Nearly all species of bacteria require iron to grow because it is an essential metal cofactor that is used by microbial enzymes to mediate cellular metabolism. During infections, bacterial pathogens forage iron from human hemoglobin (Hb) that is released from red blood cells, which contains ?75?80% of the human body's total iron content in the form of heme (iron protoporphyrin IX). The basic science studies outlined in this proposal will determine how the human pathogen Corynebacterium diphtheriae acquires iron from Hb. This work will have a broad impact, as C. diphtheriae is a model organism within the Actinobacteria phylum, which contains several species of bacteria that are human pathogens, as well as microbes that are major components of the human gastrointestinal microbiome.
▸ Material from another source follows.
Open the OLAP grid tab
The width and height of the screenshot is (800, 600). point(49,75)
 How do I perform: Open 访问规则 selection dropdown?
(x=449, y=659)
Research will be performed by an established team of investigators that have complementary expertise in microbiology, proteomics, biochemistry and structural biology. We will determine how microbial receptors capture Hb and remove its heme, and how cell wall embedded proteins ferry released heme into the cell.
In aim #1, we will determine how C. diphtheriae uses the HbpA receptor to capture Hb on the cell surface and test the hypothesis that the receptor works in concert with surface associated heme-receptors to distort Hb and trigger heme release.
In aim #2, we will determine the molecular basis through which heme is passed across the cell wall by determining how widely distributed Conserved Region (CR) domains in Actinobacteria directly exchange heme by forming low-affinity transfer complexes.
In aim #3, we will obtain a systems-level understanding of the heme uptake process by applying mass spectrometry proteomics methods to determine each component?s abundance and location, and by developing and applying a novel fluorogenic Hb-reporter to track heme removal from Hb in cell culture. These studies will enable us to quantitatively assess the importance of each system component in heme uptake, and to test the hypothesis that they form a molecular wire through which heme flows to the membrane. The results of these studies will provide fundamental insight into how C. diphtheriae and other Actinobacteria acquire heme-iron, and develop generalizable tools to study this process in live bacteria. Combined, the results of this research could lead to new therapeutics to treat infections caused by antibiotic resistant bacteria that work by disrupting heme import.
To establish an infection, many bacterial pathogens forage heme-iron from human hemoglobin. We will use molecular- and systems-level approaches to elucidate how this process occurs in pathogenic Corynebacterium diphtheriae and other Gram-positive bacteria.